State Machine Replication (SMR): Perhaps the most significant of Lamport's many contributions is the State Machine Replication paradigm, which was introduced in the famous paper on ``Time, Clocks, and the Ordering of Events in a Distributed System', and further developed soon after [12]. The abstraction captures any service as a centralized state machine -- a kind of a universal computing engine similar to a Turing machine. It has an internal state, and it processes commands in sequence, each resulting in a new internal state and producing a response. Lamport realized that the daunting task of replicating a service over multiple computers can be made remarkably simple if you present the same sequence of input commands to all replicas and they proceed through an identical succession of states.
This insightful SMR paradigm underlies many reliable systems, and is considered a standard approach for building replicated distributed systems due to its elegance. But before Lamport developed a full solution using for SMR, he needed to address a core ingredient, agreement, which was tackled in his next work.
Byzantine Agreement: While state machine approaches that are resilient to crash faults are sufficient for many applications, more mission-critical systems, such as for avionics, need an even more extreme model of fault-tolerance that is impervious to nodes that might disrupt the system from within.
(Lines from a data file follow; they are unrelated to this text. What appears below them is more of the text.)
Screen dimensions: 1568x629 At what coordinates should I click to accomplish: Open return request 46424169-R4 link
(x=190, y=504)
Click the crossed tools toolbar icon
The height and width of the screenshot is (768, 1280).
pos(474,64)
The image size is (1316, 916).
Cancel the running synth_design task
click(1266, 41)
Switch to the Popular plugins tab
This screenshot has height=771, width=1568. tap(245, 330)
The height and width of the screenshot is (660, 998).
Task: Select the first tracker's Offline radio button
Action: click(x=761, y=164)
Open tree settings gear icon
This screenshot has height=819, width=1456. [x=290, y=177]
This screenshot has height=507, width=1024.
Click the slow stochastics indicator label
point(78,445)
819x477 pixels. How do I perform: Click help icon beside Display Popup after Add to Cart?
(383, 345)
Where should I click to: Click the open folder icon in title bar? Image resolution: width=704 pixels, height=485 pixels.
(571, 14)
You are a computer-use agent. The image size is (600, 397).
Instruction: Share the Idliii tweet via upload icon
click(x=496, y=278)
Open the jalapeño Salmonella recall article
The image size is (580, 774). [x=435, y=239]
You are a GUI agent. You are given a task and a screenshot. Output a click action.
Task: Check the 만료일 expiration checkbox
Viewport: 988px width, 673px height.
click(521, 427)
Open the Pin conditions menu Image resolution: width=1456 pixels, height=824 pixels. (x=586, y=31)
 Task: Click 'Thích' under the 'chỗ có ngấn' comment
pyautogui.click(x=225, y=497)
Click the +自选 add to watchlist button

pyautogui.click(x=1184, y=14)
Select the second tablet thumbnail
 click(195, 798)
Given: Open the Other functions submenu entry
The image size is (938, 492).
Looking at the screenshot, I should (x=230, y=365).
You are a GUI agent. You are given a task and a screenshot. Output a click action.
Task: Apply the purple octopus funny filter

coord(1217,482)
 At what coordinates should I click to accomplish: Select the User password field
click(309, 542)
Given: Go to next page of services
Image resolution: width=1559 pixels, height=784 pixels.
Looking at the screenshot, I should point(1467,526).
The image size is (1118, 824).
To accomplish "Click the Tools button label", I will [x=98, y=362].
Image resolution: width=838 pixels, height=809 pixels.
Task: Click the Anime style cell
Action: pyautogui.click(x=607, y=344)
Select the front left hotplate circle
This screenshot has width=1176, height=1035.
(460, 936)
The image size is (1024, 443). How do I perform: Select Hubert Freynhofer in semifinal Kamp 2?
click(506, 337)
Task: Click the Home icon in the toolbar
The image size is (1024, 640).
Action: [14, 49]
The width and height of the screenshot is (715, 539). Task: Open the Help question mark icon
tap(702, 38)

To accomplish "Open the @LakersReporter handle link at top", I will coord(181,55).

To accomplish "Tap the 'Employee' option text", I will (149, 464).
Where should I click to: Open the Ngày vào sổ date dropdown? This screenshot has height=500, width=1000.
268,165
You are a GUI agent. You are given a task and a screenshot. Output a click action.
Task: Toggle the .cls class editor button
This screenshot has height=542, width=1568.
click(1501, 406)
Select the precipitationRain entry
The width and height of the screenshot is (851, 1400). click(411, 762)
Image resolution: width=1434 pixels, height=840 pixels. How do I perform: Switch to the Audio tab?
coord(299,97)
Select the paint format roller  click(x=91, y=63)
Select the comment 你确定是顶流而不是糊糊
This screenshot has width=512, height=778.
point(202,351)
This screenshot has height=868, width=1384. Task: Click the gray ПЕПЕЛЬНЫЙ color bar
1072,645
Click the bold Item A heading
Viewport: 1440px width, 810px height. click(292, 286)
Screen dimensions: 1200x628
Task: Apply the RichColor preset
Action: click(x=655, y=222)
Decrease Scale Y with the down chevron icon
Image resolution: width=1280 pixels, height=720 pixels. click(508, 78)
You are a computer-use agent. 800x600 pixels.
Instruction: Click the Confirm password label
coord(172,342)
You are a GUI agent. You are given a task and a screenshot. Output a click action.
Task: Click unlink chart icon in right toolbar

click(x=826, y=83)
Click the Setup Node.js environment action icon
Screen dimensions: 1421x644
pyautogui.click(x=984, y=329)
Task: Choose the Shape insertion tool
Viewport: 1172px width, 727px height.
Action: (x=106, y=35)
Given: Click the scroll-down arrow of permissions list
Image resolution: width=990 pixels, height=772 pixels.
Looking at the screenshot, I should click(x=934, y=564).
At Stanford Research Institute (later called SRI International) in the 1970's, Lamport was part of a team that helped NASA design a robust avionics control system. Formal guarantees were an absolute necessity because of the mission-critical nature of the task. Safety had to be guaranteed against the most extreme system malfunction one could imagine. One of the first challenges the team at SRI was asked to take on was to prove the correctness of a cockpit control scheme, which NASA had designed, with three computer systems that use majority-voting to mask any faulty component.
The result of the team's work was several foundational concepts and insights regarding these stringent types of robust systems. It included a fundamental definition of robustness in this setting, an abstraction of the coordination problem which underlies any replicated system to this date, and a surprising revelation that systems with three computers can never safely run a mission critical cockpit!
Indeed, in two seminal works ("LPS") published with Pease and Shostak [13] [14], the team first identified a somewhat peculiar vulnerability. LPS posited that "a failed component may exhibit a type of behavior that is often overlooked -- namely, sending conflicting information to different parts of the system". More generally, a malfunctioning component could function in a manner completely inconsistent with its prescribed behavior, and might appear almost malicious.
The new fault model needed a name. At the time there was a related classical challenge of coordinating two communicating computers, introduced in a 1975 paper [15] and referred to by Jim Gray in [16] as the "The Two Generals Paradox ". This led Lamport to think of the control computers in a cockpit as an army of Byzantine Generals, with the army trying to form a coordinated attack while inside traitors sent conflicting signals. The name "Byzantine Failures" was adopted for this fault model, and a flurry of academic work followed. The Byzantine fault model is still in use for capturing the worst kind of mishaps and security flaws in systems.
Lamport explains his use of a story about “Byzantine Generals” to frame a problem in fault tolerant distributed systems.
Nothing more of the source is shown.